The student’s vending machine, a rectangular black box with a small video screen, also uses the chip to alter CharlieCards. But it can also forge different types of cards, such as the reduced-fare cards issued to students, or those given to employees of the Massachusetts Bay Transportation Authority. Employee cards can open the same gate over and over, so companions can also ride for free.
But instead of abusing their newfound power, the students reached out to MBTA cybersecurity officials in January, and told them about it. Scott Margolis, the MBTA’s chief information security officer, said that without the students’ help, their systems would have been defenseless against this newly discovered attack.
“We didn’t even know this could happen,” he said.
In 2008, when several students at the Massachusetts Institute of Technology figured out how to get free rides on Boston’s subways, the Massachusetts Bay Transit Authority won a court order barring the students from describing the hack at the Defcon computer security conference in Las Vegas. Since then, T officials have changed course, and now welcome input from so-called ethical hackers.
For instance last December, independent cybersecurity analyst Bobby Rauch demonstrated a way to copy the monetary value of one CharlieCard onto other cards, using an Android phone. In this way, a cardholder could add, say, $20 to a CharlieCard and fund another card over and over without ever paying another dime to ride the T.
The T worked closely with Rauch to find ways to defend against such attacks.
The agency has also treated the Medford high school students as allies, not enemies. “They were an impressive group of young people,” said William Kingkade, the MBTA’s senior director of automated fare collection. “My fraud team really enjoyed working with them.”
When Harris, Gibson, Bertocchi, and Campbell spoke at the Defcon conference earlier this month, it was with the MBTA’s blessings. “Luckily one of the parents had frequent flyer miles that paid for most of it,” said Scott’s father Jay Campbell, who accompanied the group to Las Vegas.

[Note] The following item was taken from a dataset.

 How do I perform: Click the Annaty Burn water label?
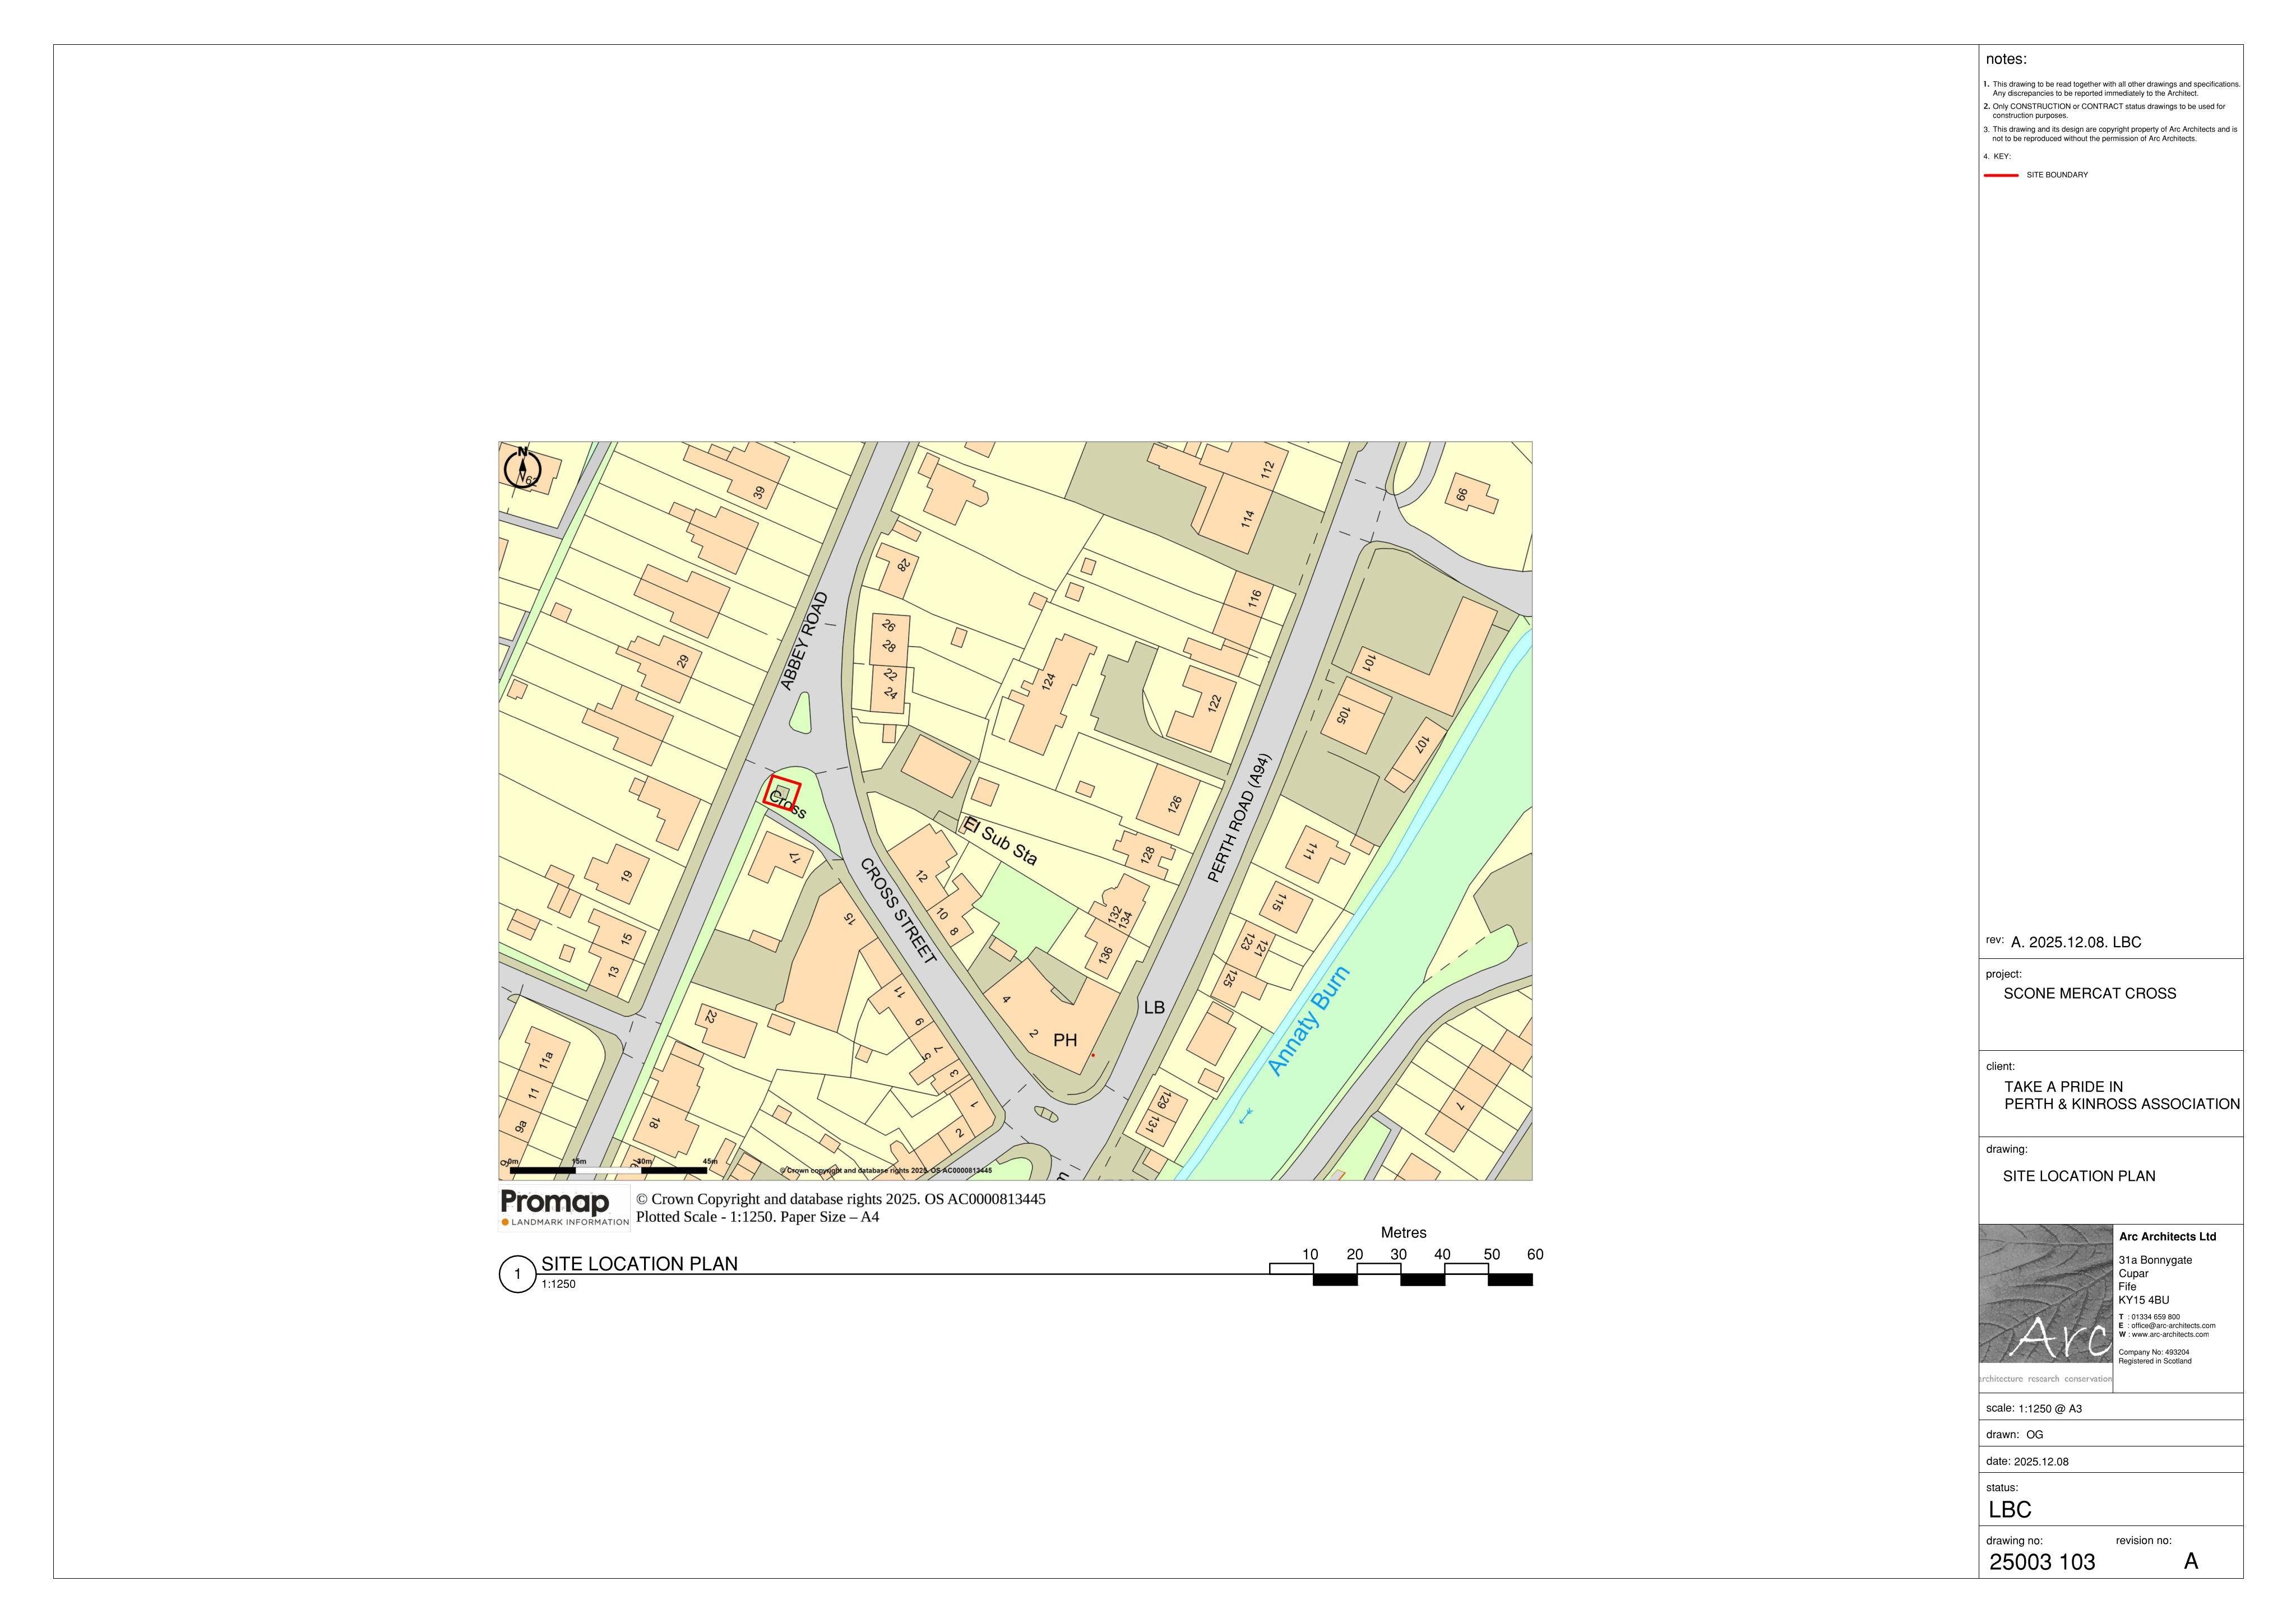pyautogui.click(x=1308, y=1020)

Jay Campbell said he is proud of the students’ achievements — and their integrity. “They really weren’t stealing any money. They weren’t doing anything illegal,” he said. “For them it was just a challenge. It was something fun to do.”
The MBTA says that exploiting the security flaw is so complicated that it doesn’t expect a flood of forged cards. Lucky for them, because a permanent fix for the problem will require replacing the present CharlieCard system.

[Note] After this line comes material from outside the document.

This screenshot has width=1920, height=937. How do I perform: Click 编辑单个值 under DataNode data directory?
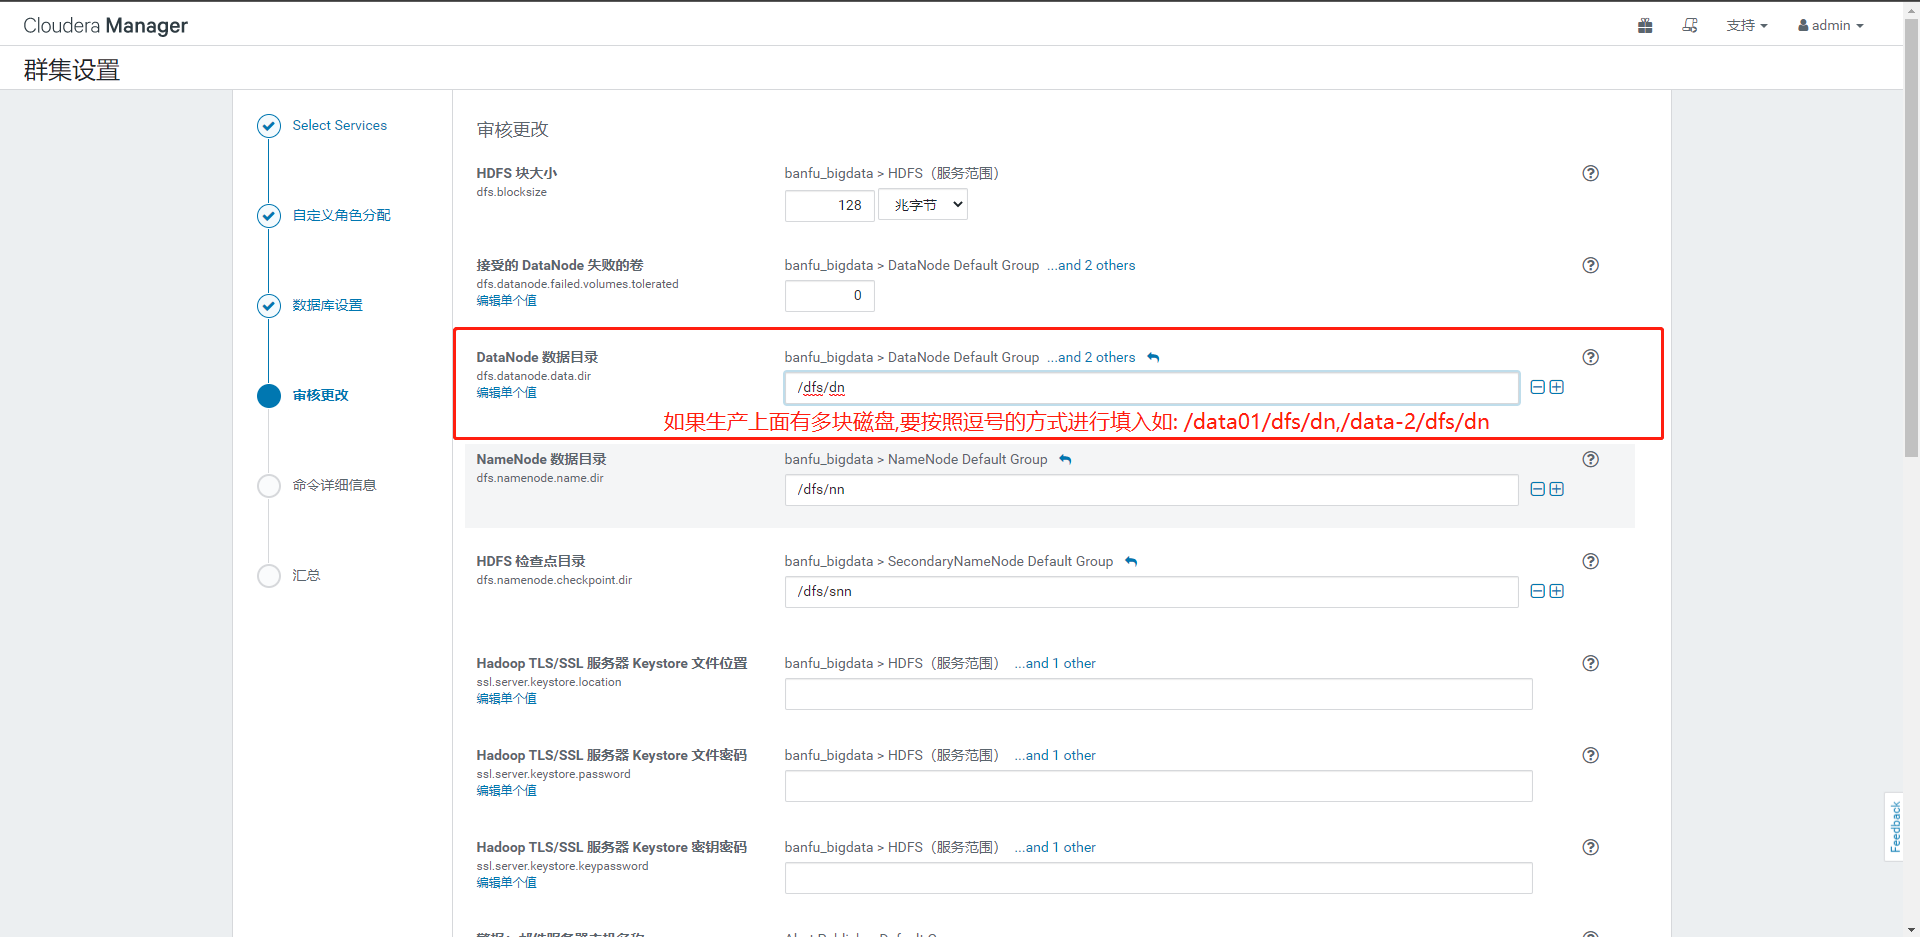point(506,393)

Today’s cards store the user’s financial data on the card itself, so it can be rewritten by someone with a card reader and the security key for the card’s embedded chip. Hackers can find the key online.
With help from the students, the T came up with automated scripts that can recognize forged cards and remotely deactivate them every 24 hours. That means a forged card can be used for no more than one day. On the other hand, someone armed with a stack of forged cards could still rack up a lot of free rides.
The only complete solution is a system that stores all financial data in the cloud. A rider’s card would contain a unique identification code, just like a credit or debit card. The money available for rides would be would stored remotely and couldn’t be altered by hacking the card itself.
The T is updating the CharlieCard system to store all data in the cloud. This upgrade is scheduled to be completed by March of 2025.
Meanwhile, a more advanced solution is in the works. You may have seen credit card readers attached to the fare gates at T stations. They’re part of a new $930 million system that was supposed begin service next year, but has been plagued by delays and rising costs.
Kingkade couldn’t say when the new system will be activated. But it will let riders pay with smartphones or tap-and-pay credit cards. And it will make today’s insecure CharlieCards obsolete.